Послышался гул, разговоры на несколько секунд стихли.
– Ммм… влажный воздух.
– Западный ветер прилетел.
Интересно, что там наверху и кто говорит? Надо вылезать, посмотреть. Макушка уже сильно зудела, зачатки цветоносов стали разрывать сочную белую чешую, потом и бурые сухие чешуйки. О, я продвигаюсь сквозь песок. Я изо всех сил старался помочь цветоносам и уперся донцем в спрессовавшиеся песчинки, зашевелил тонкими корешками и потянулся, как бы выталкивая наверх часть себя.
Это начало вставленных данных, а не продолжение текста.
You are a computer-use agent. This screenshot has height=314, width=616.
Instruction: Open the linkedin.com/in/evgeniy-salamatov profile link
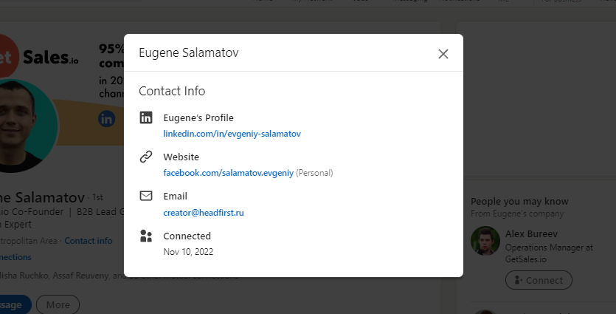(232, 134)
Верхушкой почувствовал дуновение воздуха. Опа, кажется, получилось. В ту же секунду у меня перехватило дыхание. Я увидел чистейшего голубого цвета и бескрайнее небо, пушистую вату облаков, коричневую гору с тупыми вершинами, похожую на замок, – до нее была пара километров; позади нее, вправо, влево – серые островерхие горы. Везде – розовато-бежевый песок, сдобренный разномастными камнями, и зеленые, красивые, самых невероятных форм, как на выставке, пышущие здоровьем, в основном, гигантские, но и маленькие, как столбы, шарики и звездочки, кактусы. Добро пожаловать в мир!
– Какой кошмар! – я посмотрел налево, откуда звучал голос, и увидел огромный толстый зеленый столб. Казалось, он доставал до неба – метров двадцать в высоту, не меньше. Посередине от столба ветвились столбы поменьше, метров по пять, и тоже устремлялись вертикально в небо. Кактус смотрел на меня, и, если бы у него были глаза, они выглядели бы зловещими.
– Кто ты? – спросил я.
– Carnegiea gigantea.
– Это же цветок, какое уродство! – услышал я голос прямо перед собой. Он принадлежал нескольким круглым грязно-коричневым шарикам, обильно покрытым чем-то, похожим на волосы. Шарики лежали вместе, кучкой, и напоминали кучку, простите, какашек.
– А ты кто? – спросил я немного дрожащим голосом.
– Copiapoa marginata, – проскрипел ответ.
Кактусы заговорили между собой:
– Не понимаю, откуда он взялся. Мы здесь уже давно, и ничего подобного не было.
– Ты уверен, что это цветок?
– Конечно, посмотри, это проклюнулся цветонос. Не похоже на траву, это именно стебель, который вырастет и даст бутон, а потом и цветок.
– Ужас какой.
– Что это значит? Мы все погибнем? – заверещал чей-то малышковый голос. Детка Карнегии гигантской чуть покачивалась, пытаясь сбежать.
– Да брось ты, – ответил родитель, – негоже царям бояться. Он ничего не сможет нам сделать. Он бессилен. Вял, тонок, одинок. Как видишь, у него даже нет колючек.
– И они потом не вырастут? – уточнил ребенок гиганта.
– Нет, он обречен.
– Уф, – вздохнула маленькая Карнегия.
– Рабское отродье, – сказал кто-то другой. Я посмотрел направо – говорил кактус-звезда. Он был гладкий, вроде бы без колючек, видимо, эти пышные звездные лучи и были видоизмененными колючками. Из центра «звезды» выходил наверх гигантский толстый мохнатый стебель, он метра два-два с половиной
тянулся наверх, а потом, не выдержав собственной тяжести, перегибался и опускался вниз тоже метра на два. Стебель делился на три отрезка разных цветов: бежевый, желтый и зеленый. Экое чудо-юдо. Но я уже не стал спрашивать, как его зовут. – Клоун на потеху, – добавил он.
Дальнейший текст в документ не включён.